#### [What the exercise asks]
Copy the entries exactly. Their pictures do not belong in the copy.

── Record extracts

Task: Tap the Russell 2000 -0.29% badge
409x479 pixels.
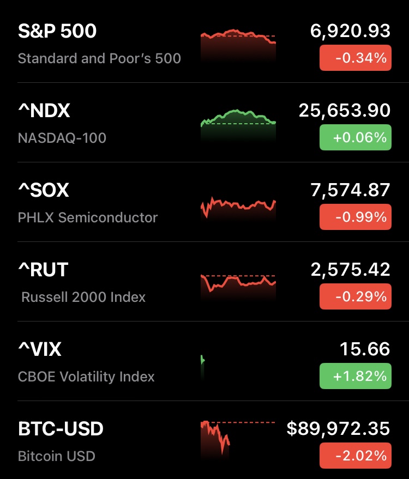Action: click(x=356, y=296)
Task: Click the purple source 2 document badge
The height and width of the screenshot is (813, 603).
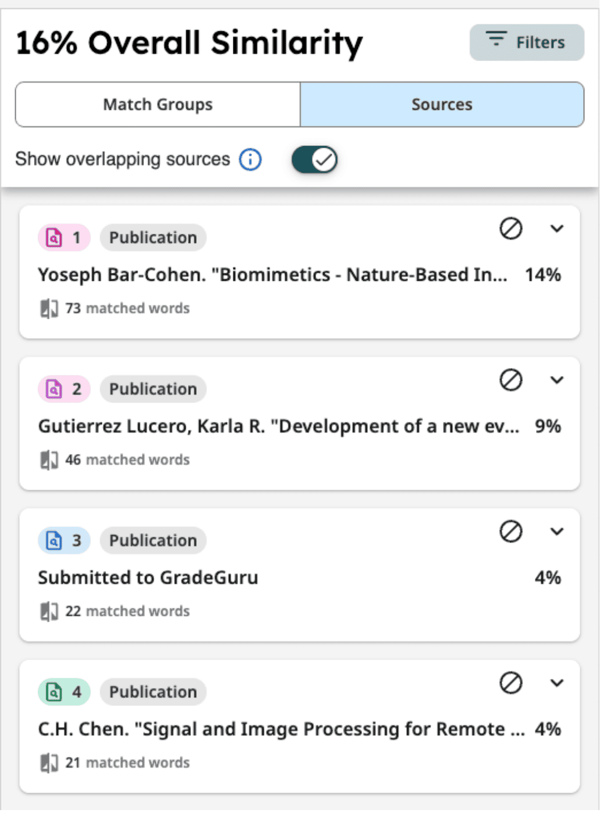Action: [x=64, y=390]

────

#### [Written answer]
Task: Tap the Russell 2000 -0.29% badge
409x479 pixels.
Action: click(x=356, y=296)
Task: Click the purple source 2 document badge
The height and width of the screenshot is (813, 603).
Action: [x=64, y=390]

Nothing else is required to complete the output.